===== Materials provided =====
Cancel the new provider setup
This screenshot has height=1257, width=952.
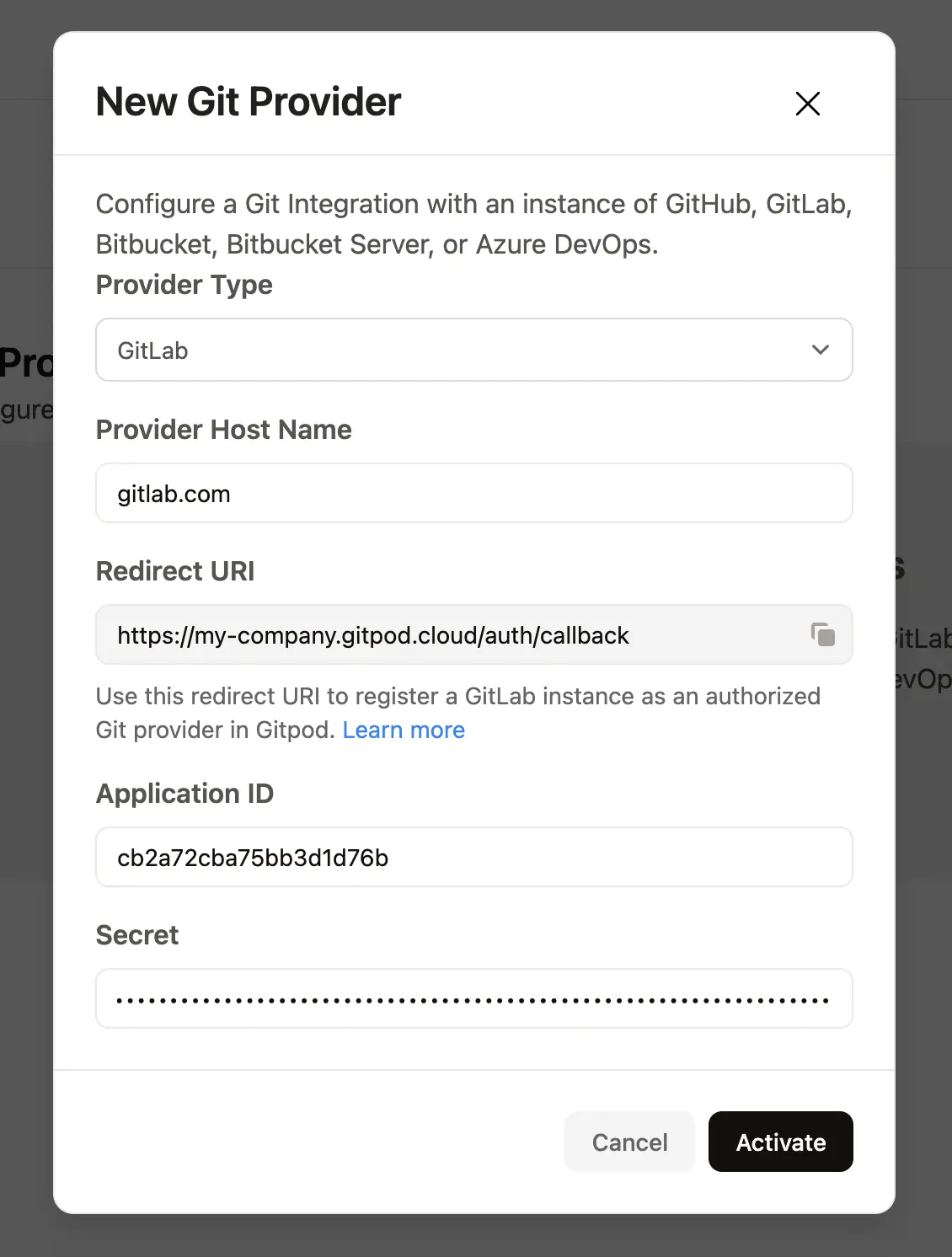(x=629, y=1142)
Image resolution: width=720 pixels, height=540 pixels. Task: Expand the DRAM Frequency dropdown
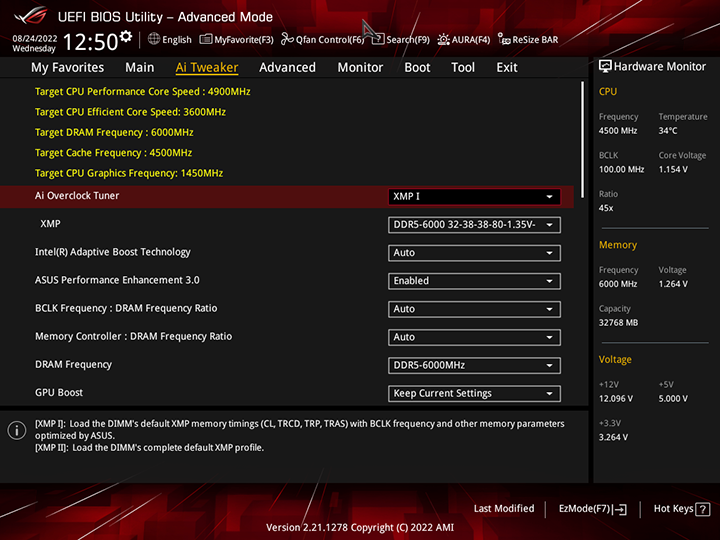(x=474, y=365)
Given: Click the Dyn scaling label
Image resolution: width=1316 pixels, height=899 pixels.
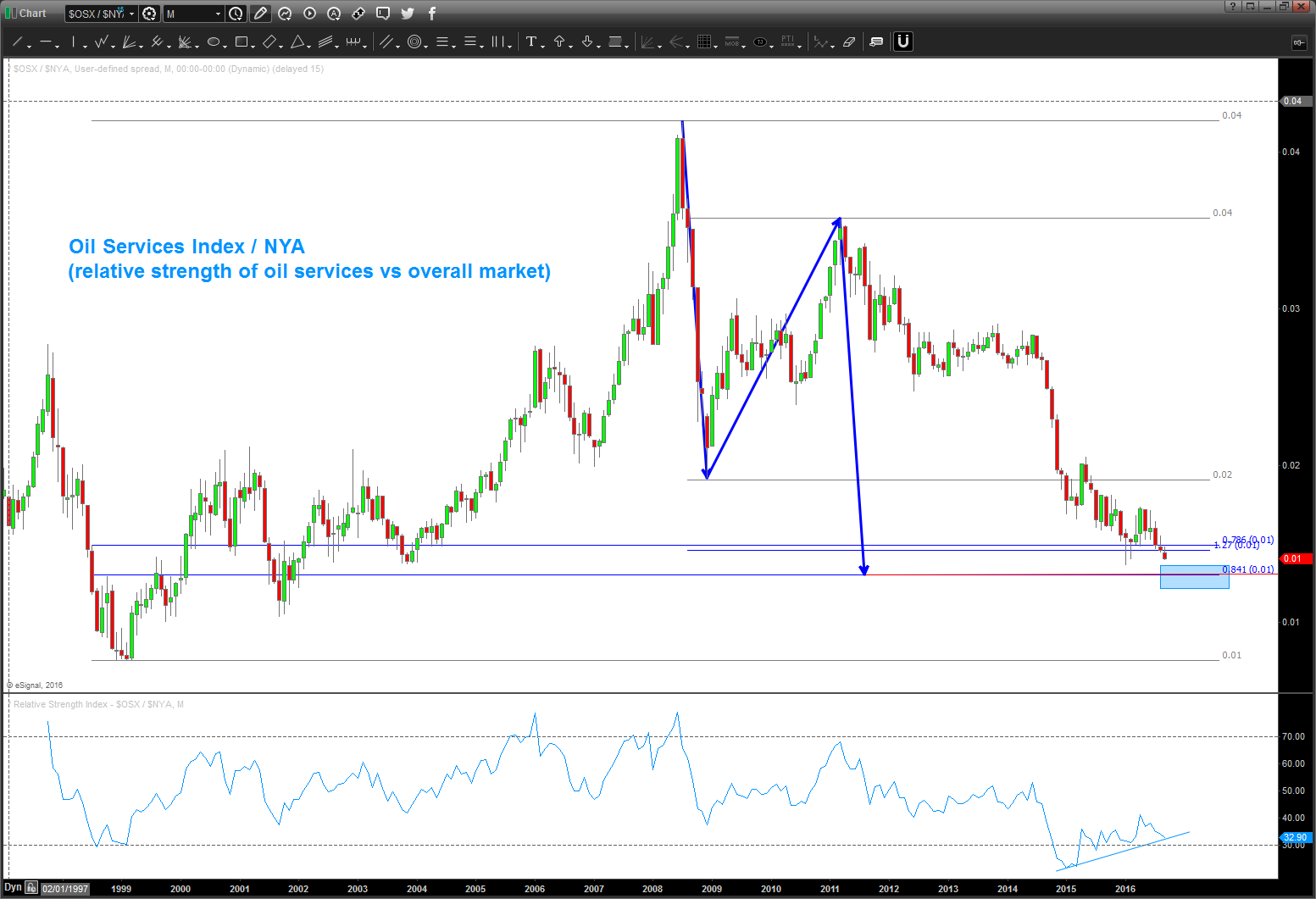Looking at the screenshot, I should [13, 887].
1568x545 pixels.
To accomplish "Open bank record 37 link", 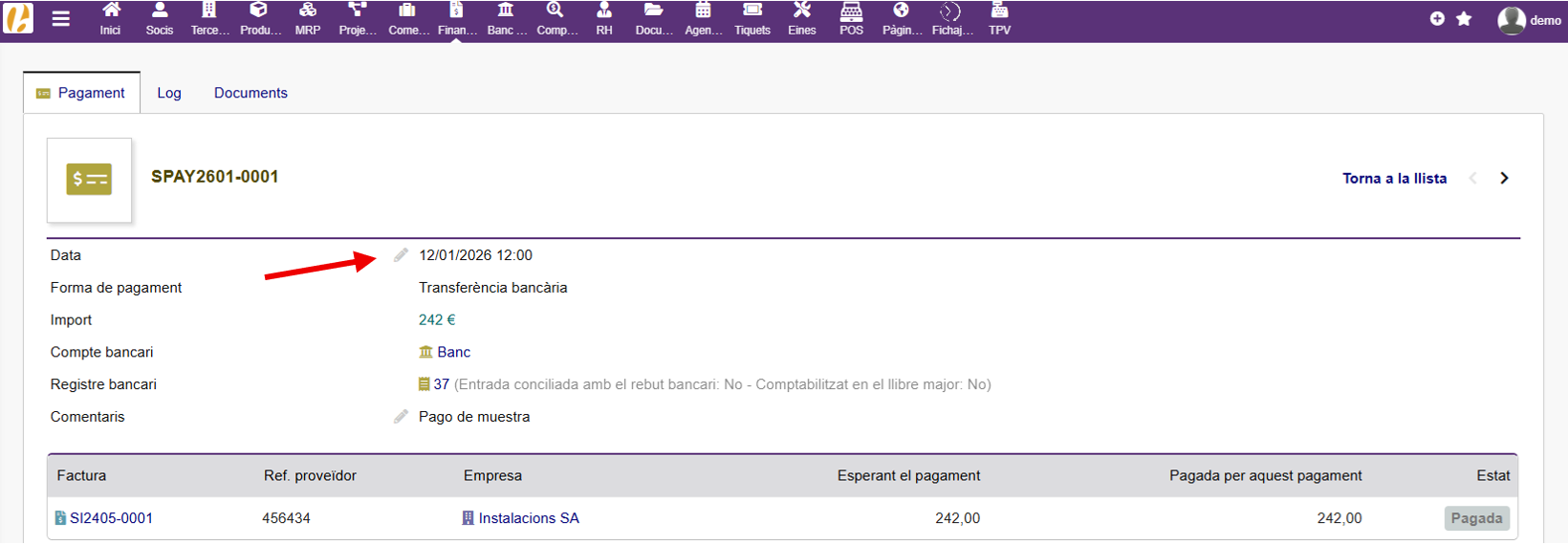I will point(441,384).
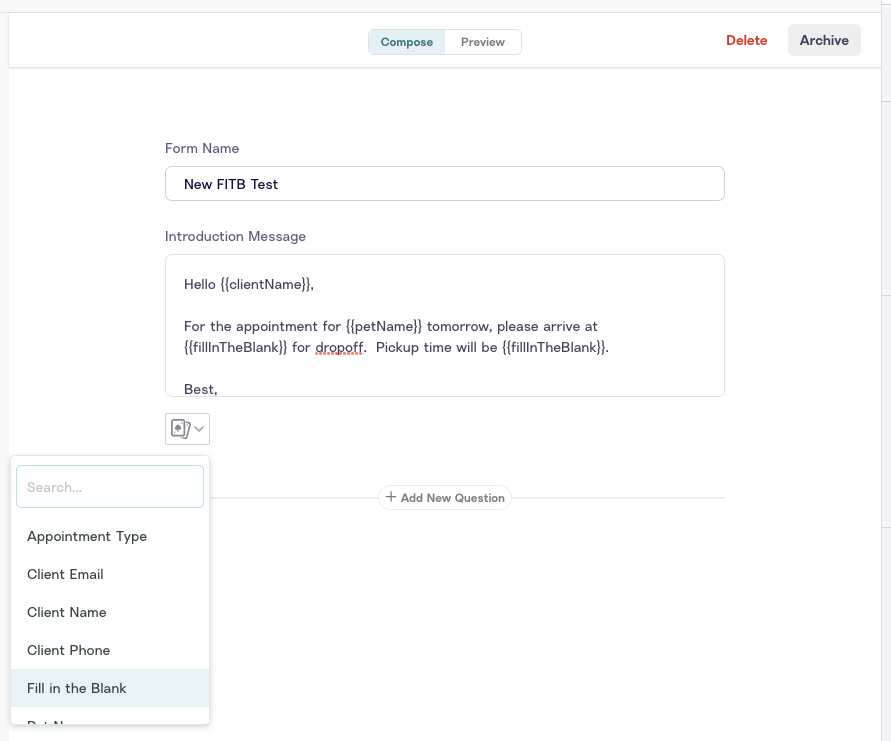The height and width of the screenshot is (741, 891).
Task: Click the Form Name label
Action: (x=202, y=148)
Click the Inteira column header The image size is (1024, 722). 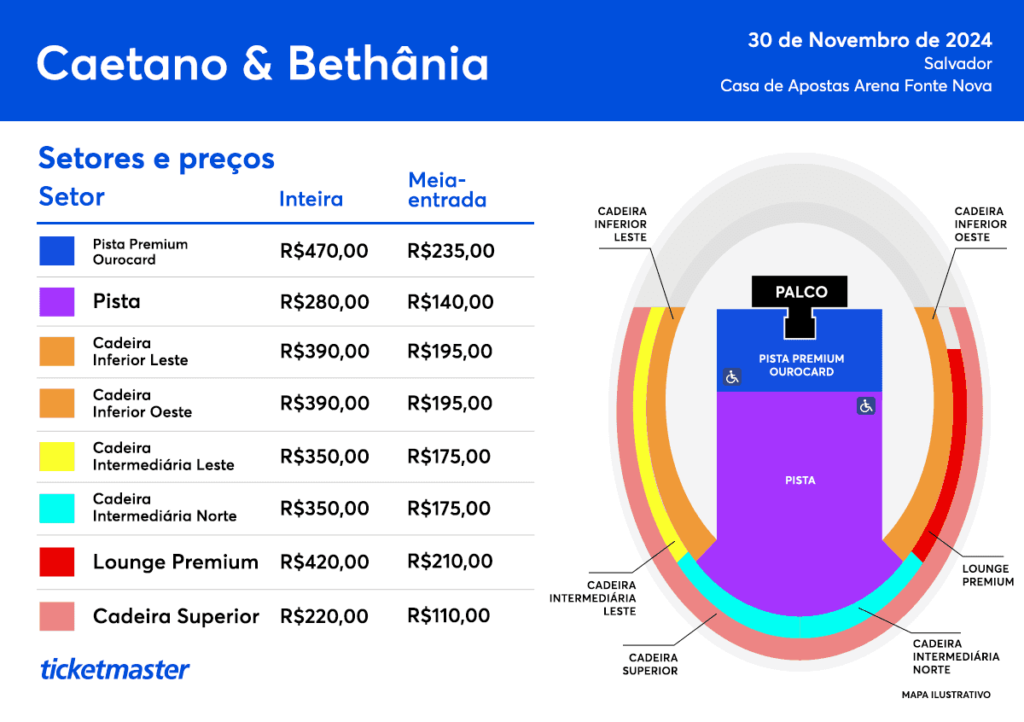[311, 199]
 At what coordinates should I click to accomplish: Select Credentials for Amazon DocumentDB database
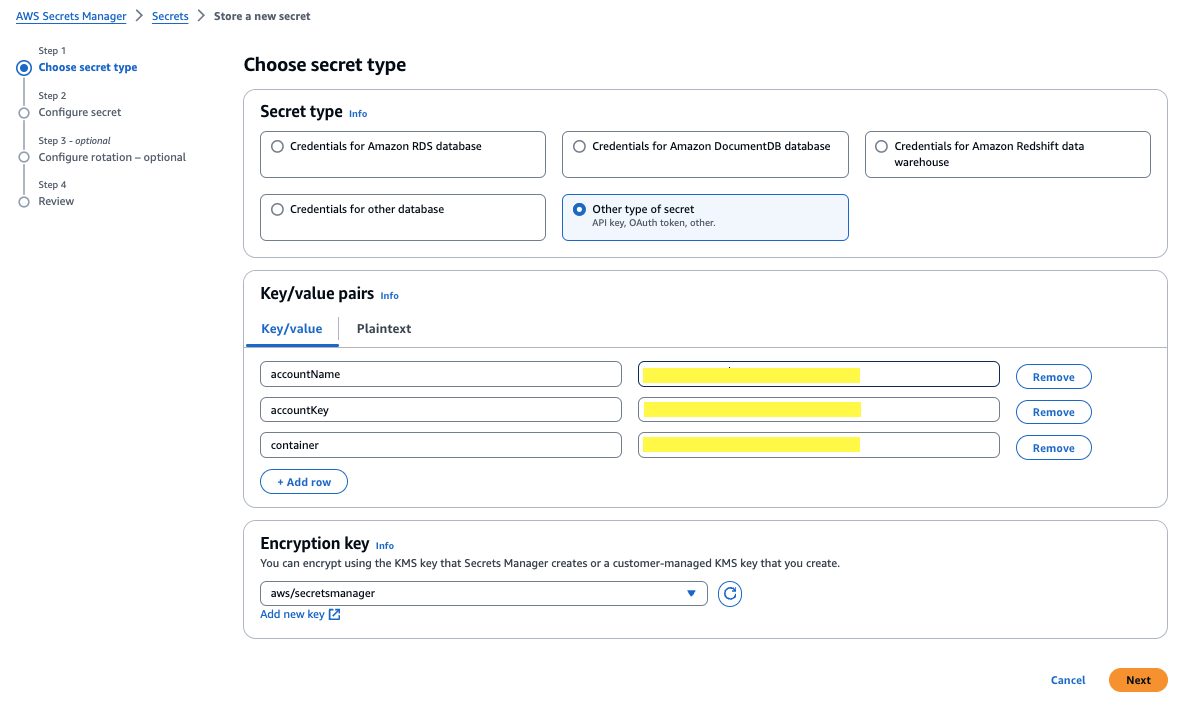pyautogui.click(x=580, y=146)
=====
> How to complete this task: For this exercise, please set down exactly the lines of the listing above from the line with "Image resolution: width=720" up to and including the line with "1568x545 pixels.", and no pictures.

> Answer below:
Image resolution: width=720 pixels, height=540 pixels. Task: Expand the DRAM Frequency dropdown
(x=474, y=365)
Given: Click the Dyn scaling label
Image resolution: width=1316 pixels, height=899 pixels.
Looking at the screenshot, I should [13, 887].
1568x545 pixels.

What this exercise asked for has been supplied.